Todo este rodeo, viene a cuento en este caso, del tratamiento que nuestro periodismo vernáculo, ha dado y da, a todo el manido tema de la “pandemia” y del artefacto salvífico, es decir, las “vacunas”. Lo menos que se podría pretender, de algo que pudiera considerarse digno, es un tratamiento serio de un tema serio, respecto de los “hechos” y de sus diversas “interpretaciones”. Nada de eso ocurrió, ni ocurre. No solamente no se abrió el espacio necesario para la discusión y el debate de protagonistas calificados para llevarlo adelante, sino que nuestro periodismo obsecuente, se colgó del discurso único y de la interpretación oficial.  Que a su vez, obsecuente, se colgó del discurso “único” (lo entrecomillo, dadas sus múltiples contradicciones) de la OMS. Que para no romper la cadena de la obsecuencia, siguió fielmente, los designios de sus financiadores. 

Cuando se dice la interpretación oficial, lo de “oficial” está dada ¿por quién? ¿Por “la ciencia”? Bueno, para referirse a las investigaciones y conclusiones científicas (que bueno es recordar, son siempre falibles, provisorias y discutibles), si algo no aplica, es el artículo determinativo. In illo témpore, se fundamentaba casi cualquier cosa en “la religión”. Así nomás. Y encima se decían cosas, que traducidas serían algo así como: hay que creer en “Dios” porque lo dice la “Biblia” y hay que creerle a la “Biblia” porque es la palabra de “Dios” (es decir, algo que podríamos calificar, sin pecar de temerarios, como el “círculo vicioso” de una argumentación). Parece que cuando las antiguas religiones colapsan, se levantan nuevas religiones y fes (responderá esto quizás, a una muy humana necesidad de tranquilidad y sosiego). Así que parece, que frente al tema en cuestión, la pandemia y las vacunas, hay que creer en la “Ciencia” porque lo dice “Lancet” (o la FDA) y hay que creerle a “Lancet” porque es la palabra de la “Ciencia”. Como si no hubiera habido múltiples contradicciones en esas “Palabras” o peor, como si esas instituciones fueran reductos inexpugnables frente a cualquier acción corporativa, mezquina e interesada. O sea: debemos partir del principio de que esas instituciones, invariablemente, expresan el grado más depurado y más desinteresado del conocimiento y que por lo tanto, no se pueden discutir (lo que se conoce en la lógica de la argumentación, como la falacia de la “petición de principio”). 

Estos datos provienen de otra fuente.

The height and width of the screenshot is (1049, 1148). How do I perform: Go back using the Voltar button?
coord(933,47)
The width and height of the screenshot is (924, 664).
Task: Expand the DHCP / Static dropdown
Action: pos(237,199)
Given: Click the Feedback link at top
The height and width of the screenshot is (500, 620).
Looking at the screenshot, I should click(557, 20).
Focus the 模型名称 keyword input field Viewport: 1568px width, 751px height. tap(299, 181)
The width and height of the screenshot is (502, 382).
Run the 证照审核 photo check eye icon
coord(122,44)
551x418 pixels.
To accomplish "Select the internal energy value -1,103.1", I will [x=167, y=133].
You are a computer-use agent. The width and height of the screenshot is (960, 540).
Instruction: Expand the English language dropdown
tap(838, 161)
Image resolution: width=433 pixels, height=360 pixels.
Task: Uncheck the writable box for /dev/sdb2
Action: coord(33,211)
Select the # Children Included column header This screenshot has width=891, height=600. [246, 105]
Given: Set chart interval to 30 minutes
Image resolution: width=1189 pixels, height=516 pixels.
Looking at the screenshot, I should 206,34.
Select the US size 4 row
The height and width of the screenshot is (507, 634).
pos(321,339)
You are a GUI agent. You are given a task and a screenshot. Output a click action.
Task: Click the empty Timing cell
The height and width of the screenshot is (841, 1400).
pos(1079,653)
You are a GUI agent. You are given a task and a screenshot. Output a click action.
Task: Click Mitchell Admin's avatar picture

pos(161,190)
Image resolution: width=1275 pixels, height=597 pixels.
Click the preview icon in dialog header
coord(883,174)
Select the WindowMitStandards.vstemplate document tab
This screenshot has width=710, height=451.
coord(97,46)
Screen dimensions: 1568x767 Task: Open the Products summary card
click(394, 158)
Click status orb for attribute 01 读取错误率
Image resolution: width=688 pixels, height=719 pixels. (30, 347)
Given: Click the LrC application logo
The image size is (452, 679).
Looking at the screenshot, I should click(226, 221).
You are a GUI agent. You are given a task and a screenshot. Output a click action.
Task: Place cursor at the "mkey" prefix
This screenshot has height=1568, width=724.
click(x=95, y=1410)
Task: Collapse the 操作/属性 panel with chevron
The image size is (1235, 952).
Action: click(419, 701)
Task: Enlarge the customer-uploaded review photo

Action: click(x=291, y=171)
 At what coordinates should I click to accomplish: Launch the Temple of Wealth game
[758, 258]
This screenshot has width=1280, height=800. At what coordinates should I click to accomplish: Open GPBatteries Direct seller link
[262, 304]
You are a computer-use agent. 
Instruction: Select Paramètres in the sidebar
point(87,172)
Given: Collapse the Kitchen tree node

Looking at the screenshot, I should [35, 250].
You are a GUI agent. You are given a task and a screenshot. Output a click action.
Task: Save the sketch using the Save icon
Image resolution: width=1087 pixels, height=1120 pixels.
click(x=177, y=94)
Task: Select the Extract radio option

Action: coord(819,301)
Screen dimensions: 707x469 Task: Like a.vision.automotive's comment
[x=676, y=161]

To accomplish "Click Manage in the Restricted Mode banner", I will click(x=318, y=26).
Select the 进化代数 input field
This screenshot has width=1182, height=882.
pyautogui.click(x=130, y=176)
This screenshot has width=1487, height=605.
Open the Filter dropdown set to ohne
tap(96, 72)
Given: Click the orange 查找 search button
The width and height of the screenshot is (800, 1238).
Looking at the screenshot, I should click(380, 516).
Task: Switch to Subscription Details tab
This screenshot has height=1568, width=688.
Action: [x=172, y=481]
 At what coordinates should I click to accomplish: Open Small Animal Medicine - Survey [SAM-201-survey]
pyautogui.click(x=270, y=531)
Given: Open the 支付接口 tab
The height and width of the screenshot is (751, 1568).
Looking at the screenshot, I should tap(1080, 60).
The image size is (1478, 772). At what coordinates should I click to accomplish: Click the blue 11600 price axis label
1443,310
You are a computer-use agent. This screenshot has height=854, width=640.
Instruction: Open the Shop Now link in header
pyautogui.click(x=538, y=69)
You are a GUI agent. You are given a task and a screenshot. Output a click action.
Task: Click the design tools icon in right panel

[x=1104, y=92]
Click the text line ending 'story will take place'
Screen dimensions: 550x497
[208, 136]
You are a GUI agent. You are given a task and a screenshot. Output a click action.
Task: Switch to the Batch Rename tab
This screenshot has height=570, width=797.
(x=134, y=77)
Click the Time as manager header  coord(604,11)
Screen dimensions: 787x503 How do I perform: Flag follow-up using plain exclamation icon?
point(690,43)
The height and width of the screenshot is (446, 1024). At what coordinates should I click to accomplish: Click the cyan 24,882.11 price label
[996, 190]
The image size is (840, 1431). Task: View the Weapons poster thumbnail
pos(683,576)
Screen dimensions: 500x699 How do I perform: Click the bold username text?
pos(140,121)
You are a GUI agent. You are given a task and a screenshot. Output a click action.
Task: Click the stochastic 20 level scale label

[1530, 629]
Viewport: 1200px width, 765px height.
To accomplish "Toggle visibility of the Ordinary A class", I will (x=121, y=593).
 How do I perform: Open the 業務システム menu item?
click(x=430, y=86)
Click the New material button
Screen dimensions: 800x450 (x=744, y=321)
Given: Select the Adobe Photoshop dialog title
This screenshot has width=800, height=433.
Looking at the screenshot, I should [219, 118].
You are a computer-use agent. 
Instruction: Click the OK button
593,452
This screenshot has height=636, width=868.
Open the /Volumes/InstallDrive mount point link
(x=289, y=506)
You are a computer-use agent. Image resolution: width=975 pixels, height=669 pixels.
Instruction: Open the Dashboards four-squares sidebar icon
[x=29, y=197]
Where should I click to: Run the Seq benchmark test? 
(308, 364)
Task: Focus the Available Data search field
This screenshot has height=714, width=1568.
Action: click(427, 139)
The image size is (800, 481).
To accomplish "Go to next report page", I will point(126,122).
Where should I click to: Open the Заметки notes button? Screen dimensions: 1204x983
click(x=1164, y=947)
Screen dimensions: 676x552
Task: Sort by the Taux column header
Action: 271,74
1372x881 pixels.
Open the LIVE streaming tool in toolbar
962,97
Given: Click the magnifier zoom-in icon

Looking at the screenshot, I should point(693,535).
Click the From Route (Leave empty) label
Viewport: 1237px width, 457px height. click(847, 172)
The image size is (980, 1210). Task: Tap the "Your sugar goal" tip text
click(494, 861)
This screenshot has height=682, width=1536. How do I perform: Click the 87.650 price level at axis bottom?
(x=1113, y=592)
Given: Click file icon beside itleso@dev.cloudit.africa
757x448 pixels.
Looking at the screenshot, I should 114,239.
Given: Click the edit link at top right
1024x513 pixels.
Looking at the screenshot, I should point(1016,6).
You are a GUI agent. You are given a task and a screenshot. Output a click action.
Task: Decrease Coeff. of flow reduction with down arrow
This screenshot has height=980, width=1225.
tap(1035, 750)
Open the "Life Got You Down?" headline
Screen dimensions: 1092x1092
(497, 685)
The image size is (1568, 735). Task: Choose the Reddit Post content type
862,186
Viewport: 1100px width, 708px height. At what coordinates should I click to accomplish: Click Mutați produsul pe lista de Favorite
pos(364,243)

Titulé este pequeño escrito respecto a la práctica de nuestro periodismo como una pregunta: ¿frívolo o idólatra? Pero pensándolo bien, es mejor abandonar la disyunción y optar por la conjunción: es frívolo y es idólatra. Un ejemplo de esto es el programa auto-denominado “Polémica en el Bar”. El homónimo argentino, sin ser gran cosa, era mucho mejor. Esta re-make autóctona, conjuga lo mejor de la frivolidad y lo mejor de la idolatría. El tema de fondo, pandemia y vacunas, es un tema serio. Y el tratamiento que le han dado, sería en el mejor de los casos,  muy gracioso. Si no fuera trágico.